One last vacation-related post, a week after the fact.

As we traveled through the Four Corners region, we had semi-brushes with stories that were topping the news in places that we visited.  Here are two photos that I took -- in an old-fashioned chemical way -- that vaguely relate to them.

Durango_silverton_rrFirst, a photo of the Durango & Silverton Narrow Gauge Railroad as it rounds the famed horseshoe curve heading north along the High Line above the gorge of the Animas River.  Because the spot permits those on the correct side of the train their best shot of the locomotive on the entire trip, you can imagine how many hundreds of thousands of photos there must be that closely resemble mine.

[Film buffs may be interested to learn that the High Line begins just north of the Rockwood Cut, which was transformed with papier mache into a tunnel for purposes of Mike Todd's Around the World in 80 Days and which also served as the spot at which the title outlaws jump atop the passing train in Butch Cassidy & the Sundance Kid.  Butch and Sundance's famous leap from the cliff was shot a mile or two south (near Baker's Bridge), although the wonder of film editing permitted their landing in the water to be shot someplace else entirely.]

The news story that goes with this photo is a sad one.  Several miles north of this spot, and for most of the rest of the way to Silverton, the track drops down from the cliff and runs immediately alongside the Animas.  Just before noon last Friday, June 17, an hour or so after the above photo was taken and some sixteen miles or so further along the tracks, our train passed by a group of 3 rafts heading downriver.  The lead raft held only a guide, the other rafts carried four or five passengers each, including additional guides.  Everyone smiled and waved.  I am reasonably certain that the group we saw was this one, which ran into severe trouble about an hour later:

A local rafting guide known for his robust sense of humor and a tourist from Texas were identified by authorities Saturday as the men who died on a commercial rafting trip on the upper Animas River.

Darrel Bogenrief of Durango was about 25 years old and Scott Licona of Lumberton, Texas, was 30, said Butch Knowlton, La Plata County's director of emergency preparedness.

* * *

Bogenrief had been a commercial rafting guide with Durango-based Mild to Wild Rafting for at least five years.
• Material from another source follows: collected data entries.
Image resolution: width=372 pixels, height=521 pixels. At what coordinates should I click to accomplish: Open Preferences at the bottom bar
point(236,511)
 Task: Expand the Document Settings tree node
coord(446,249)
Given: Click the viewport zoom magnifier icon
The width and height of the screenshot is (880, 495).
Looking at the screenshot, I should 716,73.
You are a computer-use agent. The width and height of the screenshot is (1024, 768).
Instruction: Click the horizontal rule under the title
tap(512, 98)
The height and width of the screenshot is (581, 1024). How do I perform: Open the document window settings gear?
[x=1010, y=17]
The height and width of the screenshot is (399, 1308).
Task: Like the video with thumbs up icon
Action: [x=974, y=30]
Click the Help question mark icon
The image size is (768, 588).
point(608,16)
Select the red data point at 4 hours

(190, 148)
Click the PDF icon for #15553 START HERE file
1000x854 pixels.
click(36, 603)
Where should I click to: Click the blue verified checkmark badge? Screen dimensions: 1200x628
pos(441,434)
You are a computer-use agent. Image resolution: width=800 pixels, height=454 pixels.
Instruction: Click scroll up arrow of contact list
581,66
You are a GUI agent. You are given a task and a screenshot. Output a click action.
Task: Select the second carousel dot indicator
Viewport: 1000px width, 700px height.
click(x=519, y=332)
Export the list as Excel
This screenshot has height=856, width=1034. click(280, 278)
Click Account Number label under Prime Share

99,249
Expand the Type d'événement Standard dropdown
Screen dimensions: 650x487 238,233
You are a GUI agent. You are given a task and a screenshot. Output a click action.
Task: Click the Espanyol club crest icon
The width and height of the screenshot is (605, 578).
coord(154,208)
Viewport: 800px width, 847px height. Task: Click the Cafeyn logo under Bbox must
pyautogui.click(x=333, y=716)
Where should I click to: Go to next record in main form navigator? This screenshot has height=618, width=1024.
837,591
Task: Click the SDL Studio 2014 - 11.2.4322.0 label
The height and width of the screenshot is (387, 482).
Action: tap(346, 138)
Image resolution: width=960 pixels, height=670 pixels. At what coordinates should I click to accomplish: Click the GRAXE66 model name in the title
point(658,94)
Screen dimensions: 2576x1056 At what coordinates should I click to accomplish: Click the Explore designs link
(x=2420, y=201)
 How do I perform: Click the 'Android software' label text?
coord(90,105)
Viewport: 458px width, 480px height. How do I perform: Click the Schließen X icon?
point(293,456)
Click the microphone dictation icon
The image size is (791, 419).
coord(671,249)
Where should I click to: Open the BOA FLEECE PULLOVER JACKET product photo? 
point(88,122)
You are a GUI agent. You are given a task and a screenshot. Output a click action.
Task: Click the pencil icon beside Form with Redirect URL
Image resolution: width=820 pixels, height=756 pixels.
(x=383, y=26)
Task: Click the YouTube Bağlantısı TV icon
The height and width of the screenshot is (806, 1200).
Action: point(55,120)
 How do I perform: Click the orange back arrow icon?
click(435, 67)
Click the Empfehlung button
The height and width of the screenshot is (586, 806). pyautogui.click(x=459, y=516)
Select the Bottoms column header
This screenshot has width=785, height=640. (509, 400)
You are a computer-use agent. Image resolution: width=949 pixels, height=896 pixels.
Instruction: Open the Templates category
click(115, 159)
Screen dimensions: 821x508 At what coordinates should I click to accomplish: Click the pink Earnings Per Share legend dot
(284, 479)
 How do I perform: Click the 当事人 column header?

Local rafting guides said he was renowned for his disarming jokes and his fondness for the challenging upper Animas River.

* * *

High water this year has led to treacherous conditions on rivers. There have been other reported deaths in Colorado this season, Knowlton said.

Two people have died on separate commercial rafting trips since Memorial Day in New Mexico.

The two men died Friday after a raft guided by Bogenrief flipped in the second drop of Ten Mile Rapids, a long stretch of turbulent whitewater north of Needleton in San Juan County.

There were five people in the boat, said Kenneth Blazzard, a tourist from St. George, Utah, who witnessed the accident from another Mild to Wild raft.

Bogenrief briefly turned the raft upright before falling out, Blazzard said. No one made it back into the raft, he said. Three survivors made it to the banks of the river, while Bogenrief and Licona were quickly sent downriver by the racing rapids.

The southbound train that stopped to pick up the party later in the afternoon was not ours.  We did not know anything about the incident until we saw the local paper the following morning, as we were getting ready to head south to the area of our next photo, which relates to an interesting but not so tragic story.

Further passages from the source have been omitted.